DATA FOR THIS EXERCISE ▸
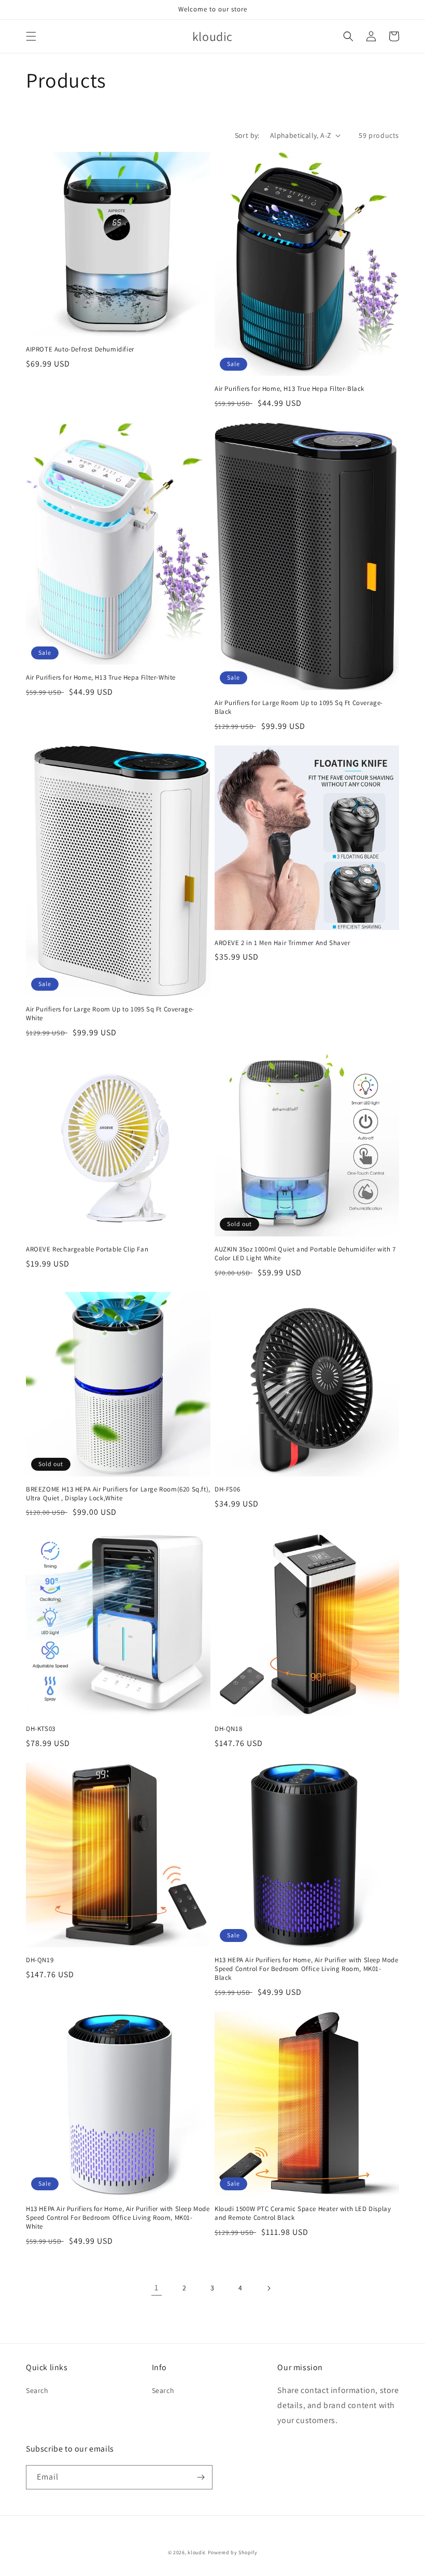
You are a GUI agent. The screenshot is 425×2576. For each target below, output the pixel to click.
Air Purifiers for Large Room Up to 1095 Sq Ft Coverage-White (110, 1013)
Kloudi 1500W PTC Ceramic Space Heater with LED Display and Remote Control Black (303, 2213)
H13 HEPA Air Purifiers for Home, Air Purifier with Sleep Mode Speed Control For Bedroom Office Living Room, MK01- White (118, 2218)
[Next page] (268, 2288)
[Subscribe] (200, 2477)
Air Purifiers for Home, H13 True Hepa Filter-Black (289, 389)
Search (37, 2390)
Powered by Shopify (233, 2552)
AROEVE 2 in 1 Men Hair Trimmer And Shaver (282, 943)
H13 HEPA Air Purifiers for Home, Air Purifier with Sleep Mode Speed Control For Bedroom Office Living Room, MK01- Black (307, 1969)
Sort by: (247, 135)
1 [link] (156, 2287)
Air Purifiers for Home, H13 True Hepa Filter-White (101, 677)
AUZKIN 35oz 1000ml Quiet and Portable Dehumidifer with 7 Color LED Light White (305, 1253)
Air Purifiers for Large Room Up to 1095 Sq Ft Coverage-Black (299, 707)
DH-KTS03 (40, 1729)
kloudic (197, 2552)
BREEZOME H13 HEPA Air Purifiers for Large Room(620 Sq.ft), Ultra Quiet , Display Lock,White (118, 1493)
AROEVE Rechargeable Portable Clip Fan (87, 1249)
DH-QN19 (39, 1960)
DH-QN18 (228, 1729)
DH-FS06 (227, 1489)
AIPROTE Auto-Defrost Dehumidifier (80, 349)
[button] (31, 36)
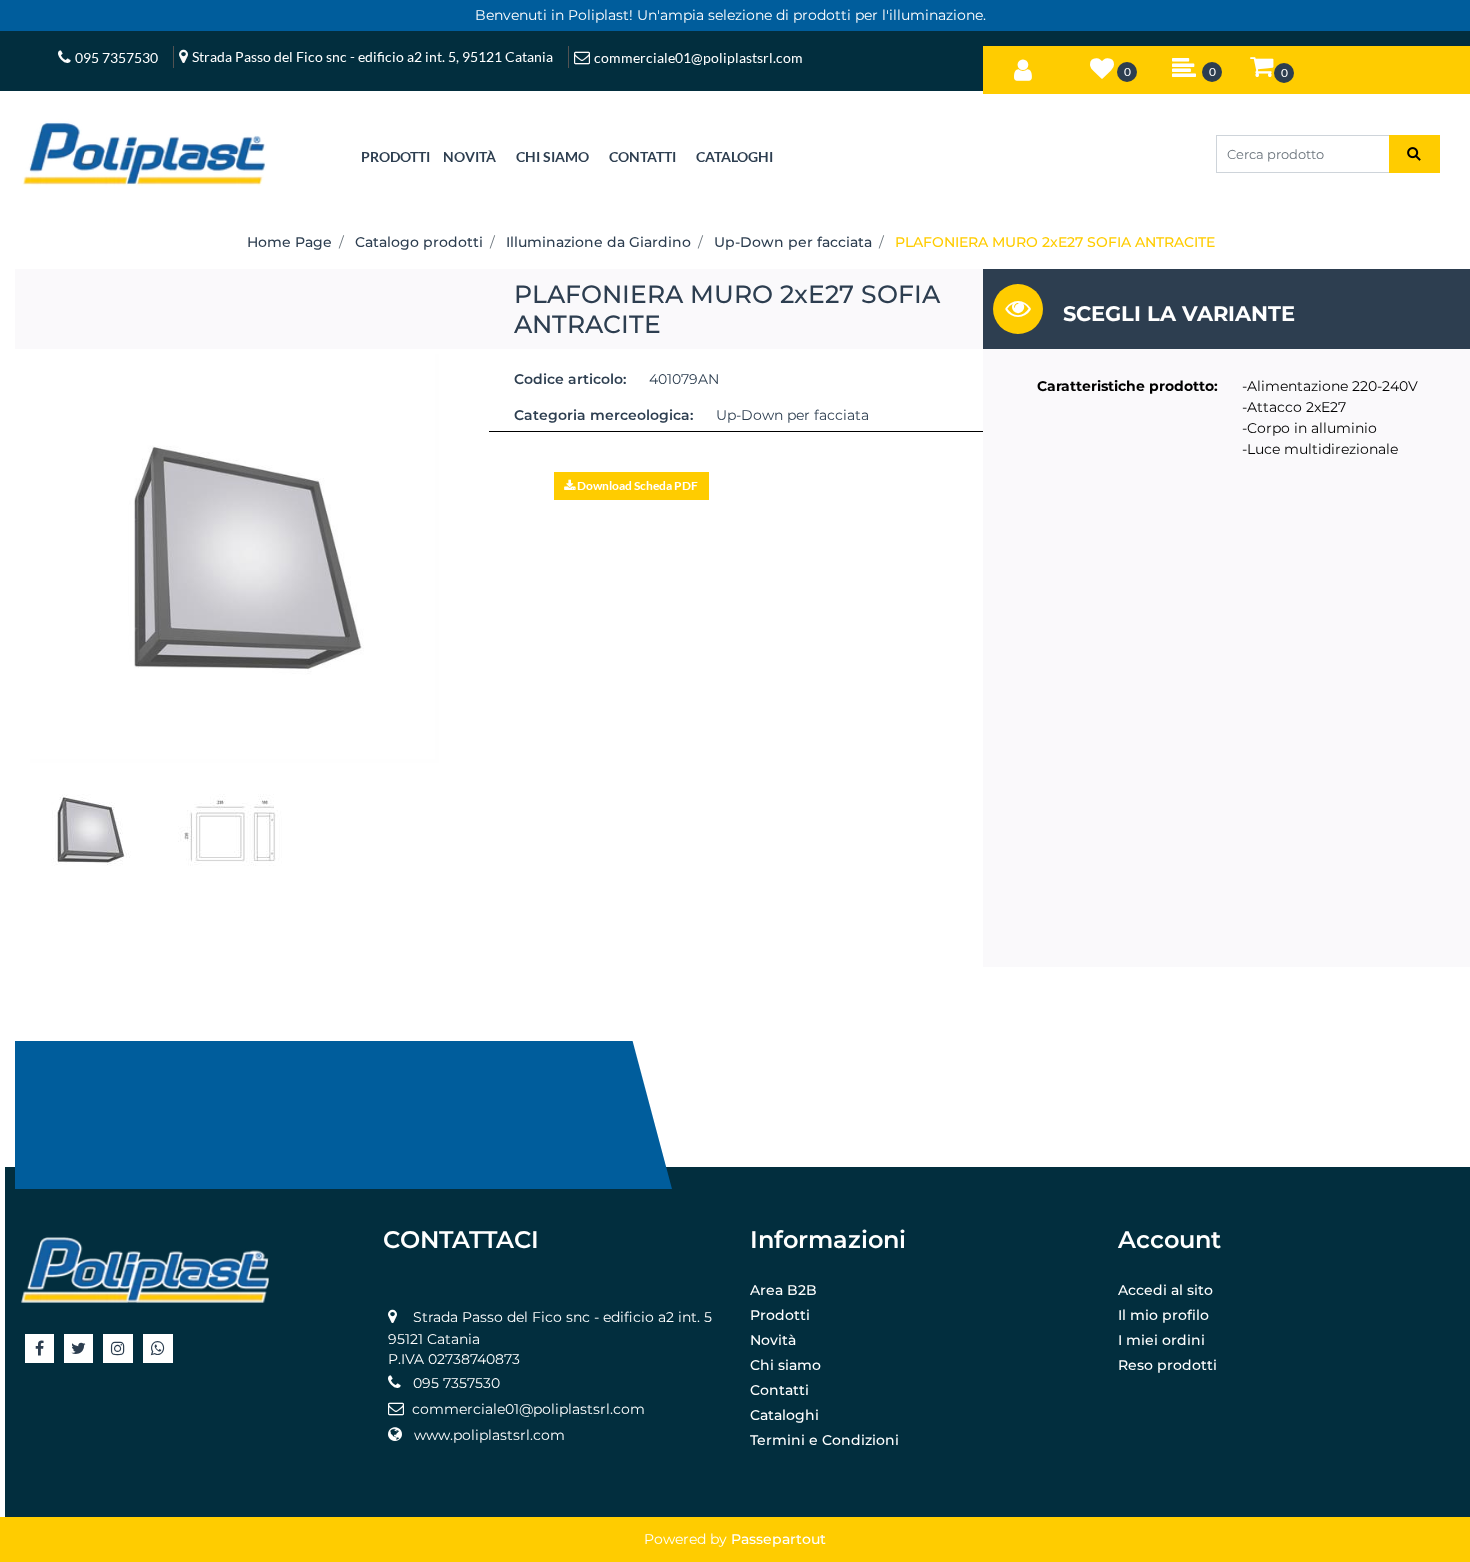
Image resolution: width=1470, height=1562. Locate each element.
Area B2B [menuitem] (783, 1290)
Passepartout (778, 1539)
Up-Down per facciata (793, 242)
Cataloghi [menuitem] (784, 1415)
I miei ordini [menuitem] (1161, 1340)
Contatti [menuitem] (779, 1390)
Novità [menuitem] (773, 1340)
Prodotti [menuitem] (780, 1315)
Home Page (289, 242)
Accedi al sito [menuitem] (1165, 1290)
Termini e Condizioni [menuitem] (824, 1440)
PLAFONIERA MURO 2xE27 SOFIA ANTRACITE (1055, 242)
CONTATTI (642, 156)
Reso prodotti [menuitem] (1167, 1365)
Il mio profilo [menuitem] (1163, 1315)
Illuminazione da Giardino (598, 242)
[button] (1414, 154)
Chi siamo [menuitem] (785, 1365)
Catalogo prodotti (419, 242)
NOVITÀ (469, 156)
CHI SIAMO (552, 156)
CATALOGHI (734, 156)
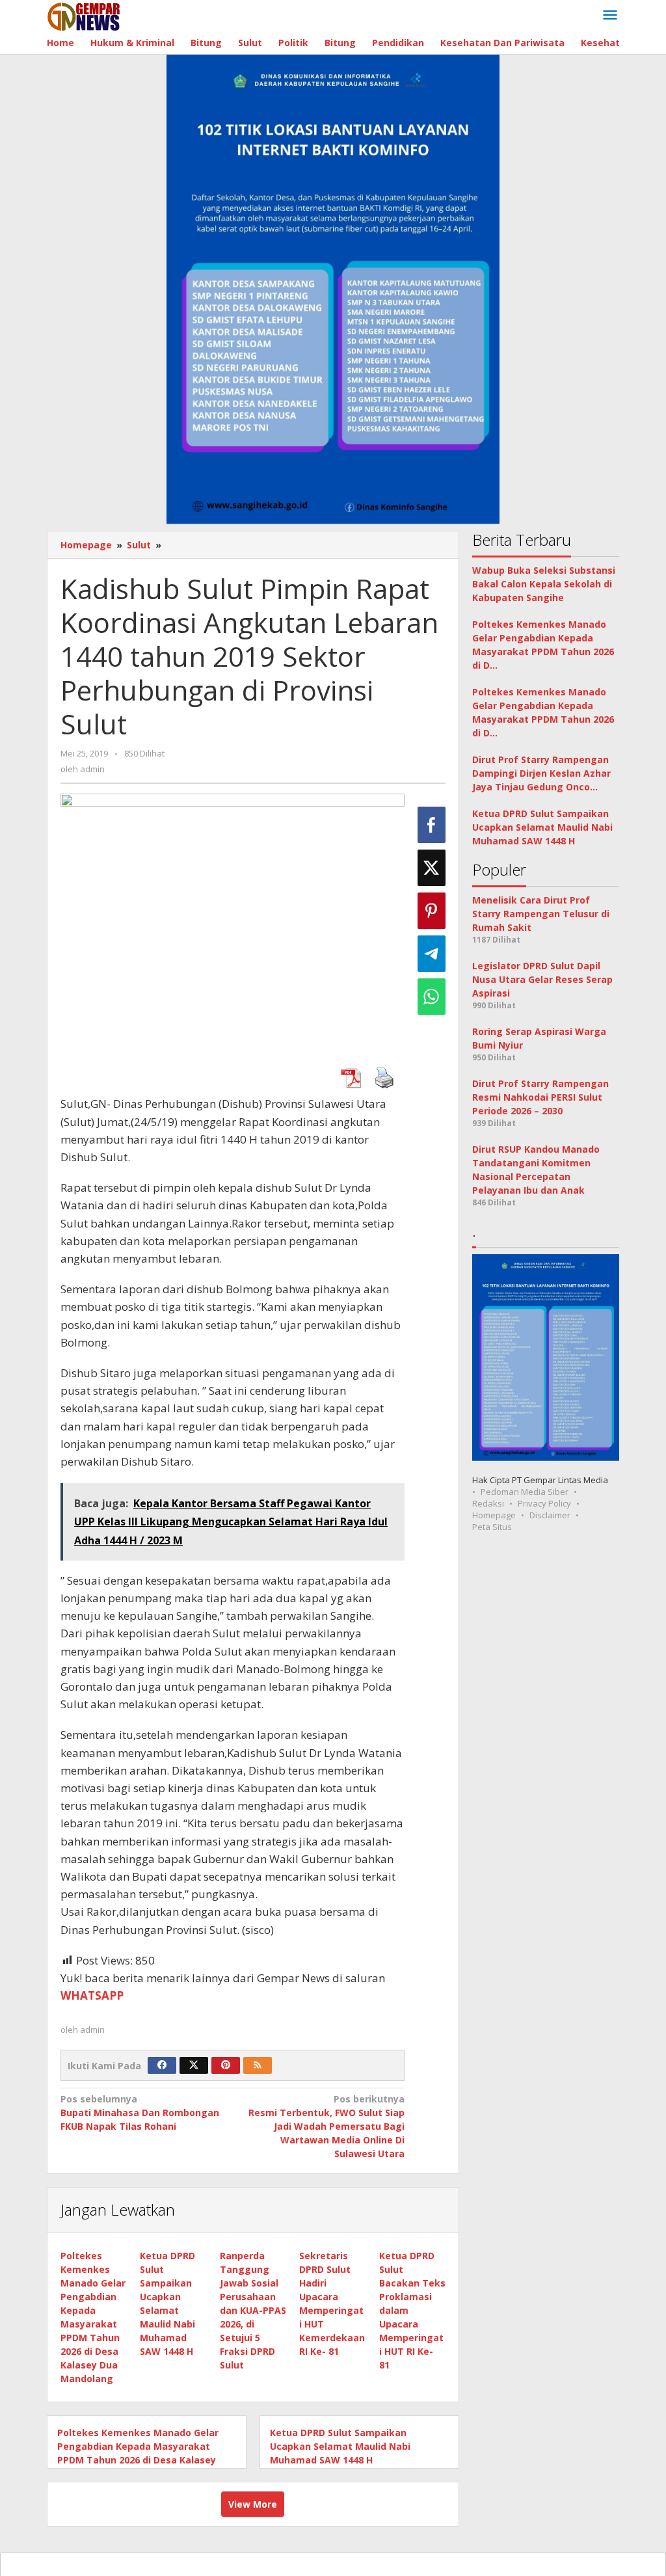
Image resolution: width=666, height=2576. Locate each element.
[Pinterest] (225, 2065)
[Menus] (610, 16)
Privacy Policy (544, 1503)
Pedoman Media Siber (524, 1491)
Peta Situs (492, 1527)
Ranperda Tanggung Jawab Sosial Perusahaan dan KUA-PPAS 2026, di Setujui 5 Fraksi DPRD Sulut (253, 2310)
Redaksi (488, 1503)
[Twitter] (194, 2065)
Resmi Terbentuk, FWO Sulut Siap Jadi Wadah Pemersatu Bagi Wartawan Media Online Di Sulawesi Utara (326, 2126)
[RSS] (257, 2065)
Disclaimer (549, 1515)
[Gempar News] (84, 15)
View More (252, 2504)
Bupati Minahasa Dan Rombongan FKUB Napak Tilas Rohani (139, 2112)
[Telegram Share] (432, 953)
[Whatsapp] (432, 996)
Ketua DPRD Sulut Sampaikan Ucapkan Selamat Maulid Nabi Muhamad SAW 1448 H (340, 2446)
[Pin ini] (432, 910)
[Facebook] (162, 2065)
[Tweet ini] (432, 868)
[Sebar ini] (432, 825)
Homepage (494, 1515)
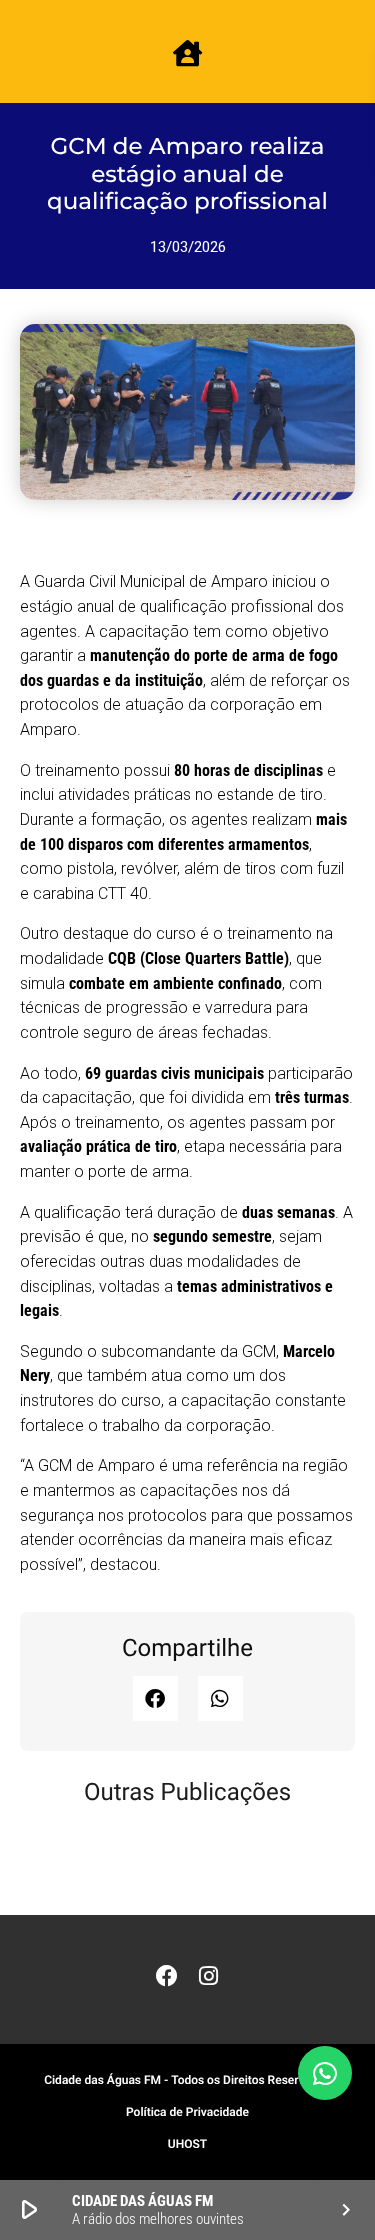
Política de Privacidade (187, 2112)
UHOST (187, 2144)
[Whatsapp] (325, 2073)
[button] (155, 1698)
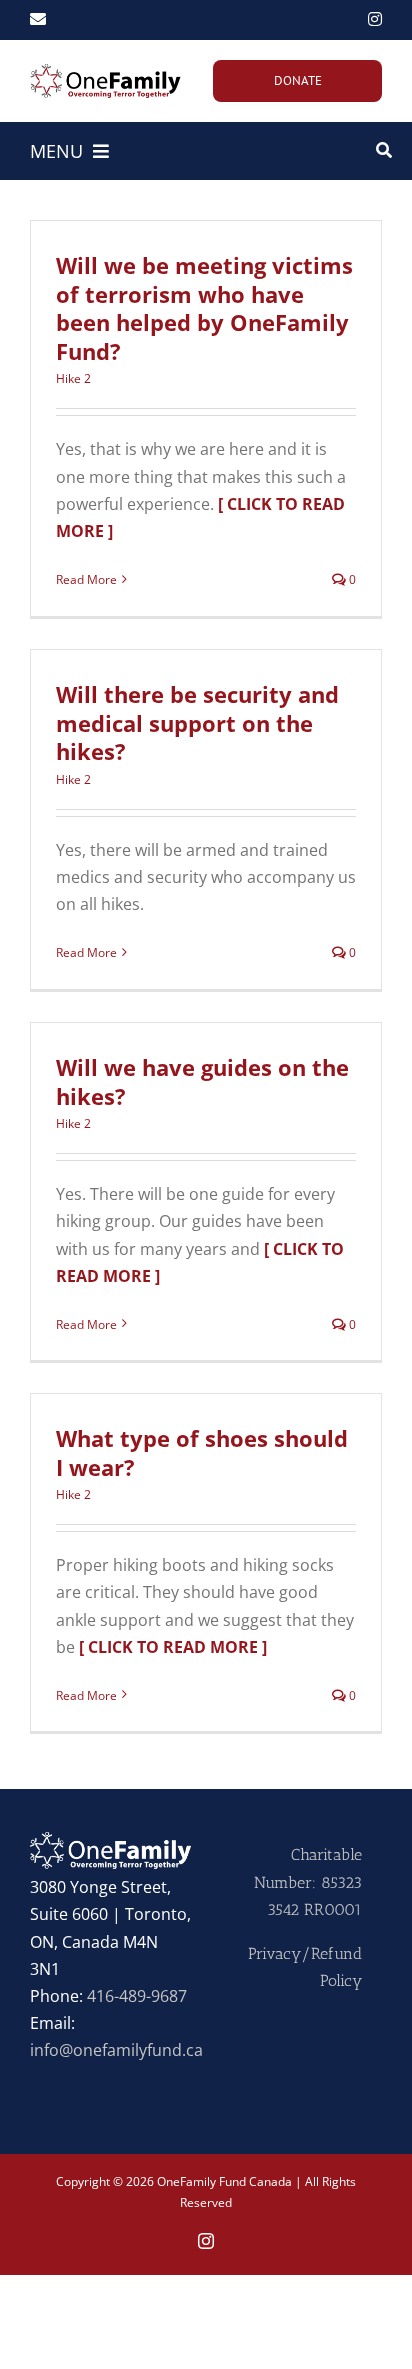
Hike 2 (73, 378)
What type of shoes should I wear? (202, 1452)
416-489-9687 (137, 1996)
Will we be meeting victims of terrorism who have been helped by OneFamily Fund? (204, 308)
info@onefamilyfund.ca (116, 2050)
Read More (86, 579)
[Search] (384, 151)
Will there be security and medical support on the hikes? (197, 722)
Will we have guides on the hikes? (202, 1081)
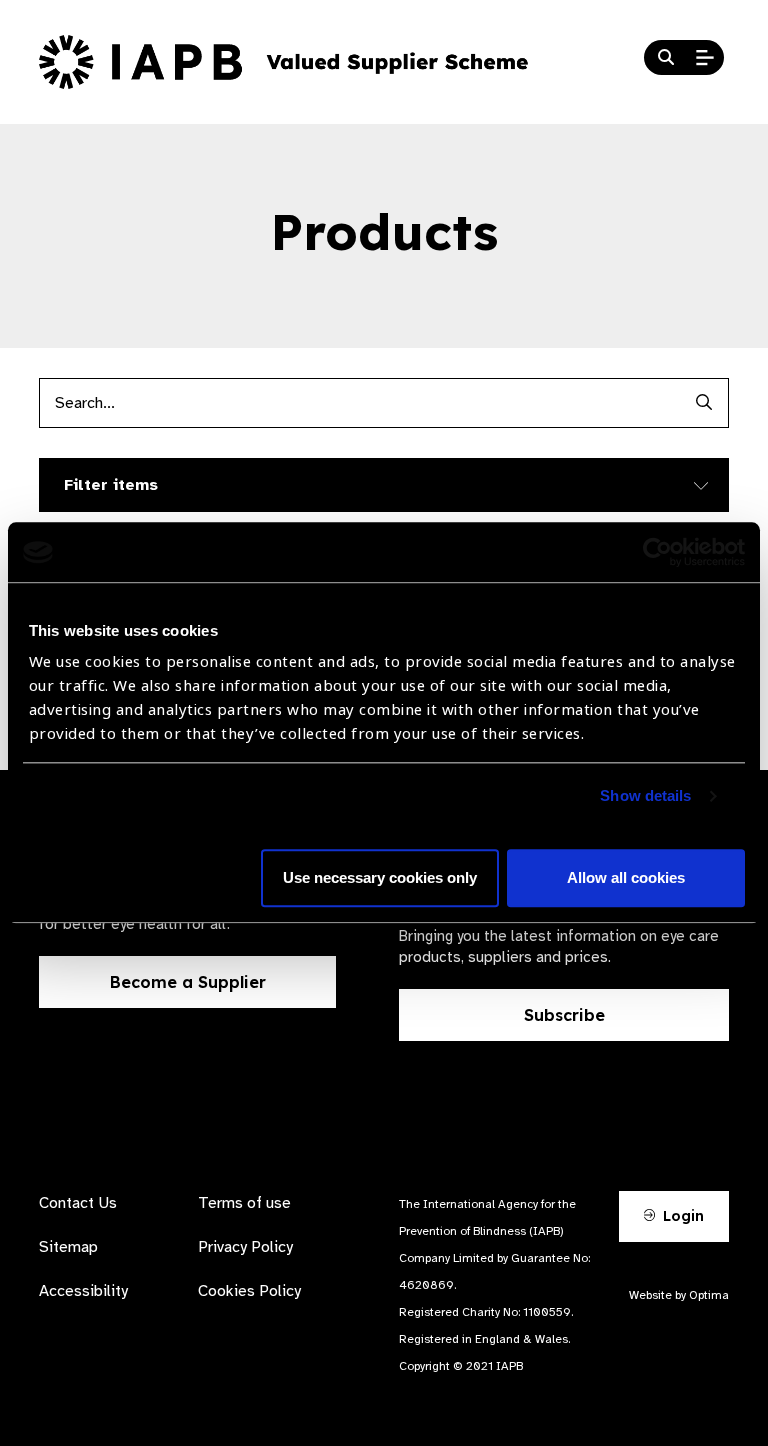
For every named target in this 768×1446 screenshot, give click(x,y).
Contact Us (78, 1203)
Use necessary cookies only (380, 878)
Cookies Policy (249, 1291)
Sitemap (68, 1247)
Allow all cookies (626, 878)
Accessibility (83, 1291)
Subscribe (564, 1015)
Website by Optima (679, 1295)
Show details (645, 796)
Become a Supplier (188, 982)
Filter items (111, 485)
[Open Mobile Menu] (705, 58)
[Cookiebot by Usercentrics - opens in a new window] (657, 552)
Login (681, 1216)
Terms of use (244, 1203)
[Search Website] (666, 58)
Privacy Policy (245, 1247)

TASK REQUIREMENTS ▸ Give back, exactly as written, the lines from the top of the material through the line with "CONTATTI (642, 156)", ends included and pictures left aside.

EXPECTED ANSWER ▸
You are a GUI agent. The screenshot is 425×2576. For each target below, output the pixel to click.
Air Purifiers for Large Room Up to 1095 Sq Ft Coverage-White (110, 1013)
Kloudi 1500W PTC Ceramic Space Heater with LED Display and Remote Control Black (303, 2213)
H13 HEPA Air Purifiers for Home, Air Purifier with Sleep Mode Speed Control For Bedroom Office Living Room, MK01- White (118, 2218)
[Next page] (268, 2288)
[Subscribe] (200, 2477)
Air Purifiers for Home, H13 True Hepa Filter-Black (289, 389)
Search (37, 2390)
Powered by Shopify (233, 2552)
AROEVE 2 in 1 Men Hair Trimmer And Shaver (282, 943)
H13 HEPA Air Purifiers for Home, Air Purifier with Sleep Mode Speed Control For Bedroom Office Living Room, MK01- Black (307, 1969)
Sort by: (247, 135)
1 [link] (156, 2287)
Air Purifiers for Home, H13 True Hepa Filter-White (101, 677)
AUZKIN 35oz 1000ml Quiet and Portable Dehumidifer with 7 Color LED Light White (305, 1253)
Air Purifiers for Large Room Up to 1095 Sq Ft Coverage-Black (299, 707)
DH-KTS03 (40, 1729)
kloudic (197, 2552)
BREEZOME H13 HEPA Air Purifiers for Large Room(620 Sq.ft), Ultra Quiet , Display Lock,White (118, 1493)
AROEVE Rechargeable Portable Clip Fan (87, 1249)
DH-QN19 (39, 1960)
DH-QN18 (228, 1729)
DH-FS06 (227, 1489)
AIPROTE Auto-Defrost Dehumidifier (80, 349)
[button] (31, 36)
Image resolution: width=1470, height=1562. Locate each element.
Area B2B [menuitem] (783, 1290)
Passepartout (778, 1539)
Up-Down per facciata (793, 242)
Cataloghi [menuitem] (784, 1415)
I miei ordini [menuitem] (1161, 1340)
Contatti [menuitem] (779, 1390)
Novità [menuitem] (773, 1340)
Prodotti [menuitem] (780, 1315)
Home Page (289, 242)
Accedi al sito [menuitem] (1165, 1290)
Termini e Condizioni [menuitem] (824, 1440)
PLAFONIERA MURO 2xE27 SOFIA ANTRACITE (1055, 242)
CONTATTI (642, 156)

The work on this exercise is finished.